What you need to do:
All entries must be transcribed exactly, down to the last character.

Dataset items:
* * *

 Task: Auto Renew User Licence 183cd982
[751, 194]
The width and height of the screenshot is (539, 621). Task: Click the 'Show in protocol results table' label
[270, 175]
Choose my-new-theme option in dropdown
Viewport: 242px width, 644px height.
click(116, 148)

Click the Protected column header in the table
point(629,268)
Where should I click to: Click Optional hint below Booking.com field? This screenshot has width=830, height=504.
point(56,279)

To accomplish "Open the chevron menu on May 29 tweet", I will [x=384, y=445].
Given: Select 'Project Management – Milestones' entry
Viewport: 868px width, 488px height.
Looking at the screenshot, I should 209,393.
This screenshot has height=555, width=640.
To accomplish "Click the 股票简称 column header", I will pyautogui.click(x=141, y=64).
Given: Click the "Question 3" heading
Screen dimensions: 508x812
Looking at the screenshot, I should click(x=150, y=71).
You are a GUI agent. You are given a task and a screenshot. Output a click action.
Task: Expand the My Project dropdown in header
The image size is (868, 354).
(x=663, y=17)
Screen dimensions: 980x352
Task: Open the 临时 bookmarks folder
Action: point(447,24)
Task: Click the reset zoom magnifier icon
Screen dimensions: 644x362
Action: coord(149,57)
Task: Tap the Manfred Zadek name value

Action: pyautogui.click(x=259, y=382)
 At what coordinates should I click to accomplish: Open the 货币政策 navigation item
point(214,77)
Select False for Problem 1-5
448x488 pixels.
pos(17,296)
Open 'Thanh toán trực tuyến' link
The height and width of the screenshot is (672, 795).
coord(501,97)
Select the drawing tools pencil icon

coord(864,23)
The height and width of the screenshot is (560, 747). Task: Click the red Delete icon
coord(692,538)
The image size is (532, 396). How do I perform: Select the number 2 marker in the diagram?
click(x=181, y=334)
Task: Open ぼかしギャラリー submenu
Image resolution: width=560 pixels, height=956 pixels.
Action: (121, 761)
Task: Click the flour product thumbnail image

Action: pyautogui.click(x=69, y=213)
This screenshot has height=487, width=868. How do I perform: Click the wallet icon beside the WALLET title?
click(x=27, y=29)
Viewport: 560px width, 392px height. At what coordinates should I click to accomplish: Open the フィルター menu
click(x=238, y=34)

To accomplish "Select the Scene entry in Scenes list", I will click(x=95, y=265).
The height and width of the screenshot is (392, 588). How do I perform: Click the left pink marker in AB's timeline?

* * *

The completed task:
 Task: Auto Renew User Licence 183cd982
[751, 194]
The width and height of the screenshot is (539, 621). Task: Click the 'Show in protocol results table' label
[270, 175]
Choose my-new-theme option in dropdown
Viewport: 242px width, 644px height.
click(116, 148)

Click the Protected column header in the table
point(629,268)
Where should I click to: Click Optional hint below Booking.com field? This screenshot has width=830, height=504.
point(56,279)

To accomplish "Open the chevron menu on May 29 tweet", I will [x=384, y=445].
Given: Select 'Project Management – Milestones' entry
Viewport: 868px width, 488px height.
Looking at the screenshot, I should 209,393.
This screenshot has height=555, width=640.
To accomplish "Click the 股票简称 column header", I will pyautogui.click(x=141, y=64).
Given: Click the "Question 3" heading
Screen dimensions: 508x812
Looking at the screenshot, I should click(x=150, y=71).
You are a GUI agent. You are given a task and a screenshot. Output a click action.
Task: Expand the My Project dropdown in header
The image size is (868, 354).
(x=663, y=17)
Screen dimensions: 980x352
Task: Open the 临时 bookmarks folder
Action: point(447,24)
Task: Click the reset zoom magnifier icon
Screen dimensions: 644x362
Action: coord(149,57)
Task: Tap the Manfred Zadek name value

Action: pyautogui.click(x=259, y=382)
 At what coordinates should I click to accomplish: Open the 货币政策 navigation item
point(214,77)
Select False for Problem 1-5
448x488 pixels.
pos(17,296)
Open 'Thanh toán trực tuyến' link
The height and width of the screenshot is (672, 795).
coord(501,97)
Select the drawing tools pencil icon

coord(864,23)
The height and width of the screenshot is (560, 747). Task: Click the red Delete icon
coord(692,538)
The image size is (532, 396). How do I perform: Select the number 2 marker in the diagram?
click(x=181, y=334)
Task: Open ぼかしギャラリー submenu
Image resolution: width=560 pixels, height=956 pixels.
Action: (121, 761)
Task: Click the flour product thumbnail image

Action: pyautogui.click(x=69, y=213)
This screenshot has height=487, width=868. How do I perform: Click the wallet icon beside the WALLET title?
click(x=27, y=29)
Viewport: 560px width, 392px height. At what coordinates should I click to accomplish: Open the フィルター menu
click(x=238, y=34)

To accomplish "Select the Scene entry in Scenes list", I will click(x=95, y=265).
The height and width of the screenshot is (392, 588). How do I perform: Click the left pink marker in AB's timeline?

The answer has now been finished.